Pero me pierdo entre la escatología y la filosofía que salpican estos dos conceptos –y además esto no es un foro de debate sino un blog de andar por casa.
Lo que ocurre es que ando ahora luchando y sufriendo con un tema personal que me pone contra las cuerdas en tanto en cuanto tengo que respetar el libre albedrío de otros aunque se me quede disminuida mi libertad de hacer lo que creo que tengo que hacer.

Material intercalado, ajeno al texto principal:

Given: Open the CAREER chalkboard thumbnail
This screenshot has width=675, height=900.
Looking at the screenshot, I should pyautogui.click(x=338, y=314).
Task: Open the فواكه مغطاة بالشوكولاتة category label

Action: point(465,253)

El problema estriba en que he crecido en un mundo que se pasa por el arco de triunfo las decisiones de los demás anteponiendo criterios supuestamente más “sabios”. Me enseñaron a discutir, argumentar y pelear por conseguir ganar cualquier pulso, es decir, me enseñaron a que “uno puede hacer lo que quiera” siempre y cuando detente el poder de hacerlo. O sea, respetando las jerarquías establecidas.

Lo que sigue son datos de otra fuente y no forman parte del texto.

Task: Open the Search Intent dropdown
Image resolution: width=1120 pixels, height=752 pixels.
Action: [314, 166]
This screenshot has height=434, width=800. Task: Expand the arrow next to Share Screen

Y no. No siempre son los padres los que tienen la razón con respecto a los hijos, ni los gobernantes respecto al pueblo, ni los jefes respecto a los empleados. Pero se nos presentan los hechos como si hubiera un escalafón a respetar por encima de la propia libertad del individuo y el libre albedrío que también forma parte de él.
Si no luchamos otorgamos, de acuerdo. Pero aceptar las decisiones que toman los demás con respecto a su propia vida es también una forma de amar porque no se trata de ver quién tiene más fuerza, ni quién aprieta más para obtener una victoria pírrica.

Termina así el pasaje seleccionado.